There are two kinds of insurance licenses available for agents:
- Captive insurance license (can only sell products offered by their employer).
- Independent insurance license (sometimes called brokers, can sell products from any company).
There are two kinds of securities-licensed advisors:
- Commission-based advisors
- Fee-based advisors
Commission-Based Securities-Licensed Advisors
A commission-based, securities-licensed advisor earns income by charging a commission for investments. Commission rates may be reduced for large purchases.
They sell commission-based mutual funds and investments and are allowed to sell commission-based variable annuities IF they hold an insurance license as well.

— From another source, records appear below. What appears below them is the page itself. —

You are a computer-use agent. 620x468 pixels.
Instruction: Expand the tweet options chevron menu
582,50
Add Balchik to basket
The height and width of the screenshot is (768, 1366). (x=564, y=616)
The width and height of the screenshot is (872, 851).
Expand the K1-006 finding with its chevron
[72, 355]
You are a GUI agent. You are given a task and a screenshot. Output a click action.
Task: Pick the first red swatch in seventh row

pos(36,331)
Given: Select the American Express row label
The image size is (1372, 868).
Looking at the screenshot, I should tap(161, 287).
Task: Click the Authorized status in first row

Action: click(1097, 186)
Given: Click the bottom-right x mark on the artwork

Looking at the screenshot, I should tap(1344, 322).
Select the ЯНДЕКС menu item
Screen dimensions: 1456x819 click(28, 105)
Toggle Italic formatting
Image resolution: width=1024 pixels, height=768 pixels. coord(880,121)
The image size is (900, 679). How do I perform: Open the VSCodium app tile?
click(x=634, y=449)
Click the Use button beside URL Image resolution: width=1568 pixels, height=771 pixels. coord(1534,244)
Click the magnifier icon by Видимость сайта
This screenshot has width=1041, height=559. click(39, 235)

Commission-based advisors are regulated by the State Department of Insurance.
NOTE: Commission-based securities-licensed advisors may not charge a fee for any services rendered. They may only be compensated by commission.
Fee-Based Securities-Licensed Advisors
A fee-based, securities-licensed advisor earns income by following the fee-for-service model. Fees may include services rendered for financial planning and/or investment management.
They can sell fee-based investments such as stocks, bonds, mutual funds, exchange-traded funds, and more. They can also sell fee-based variable annuities IF they hold an insurance license as well. How are fees determined? The fee charged, which is generally non-negotiable, is a percentage of the total assets you have invested with that firm. The fee rate is set by the firm, not the advisor.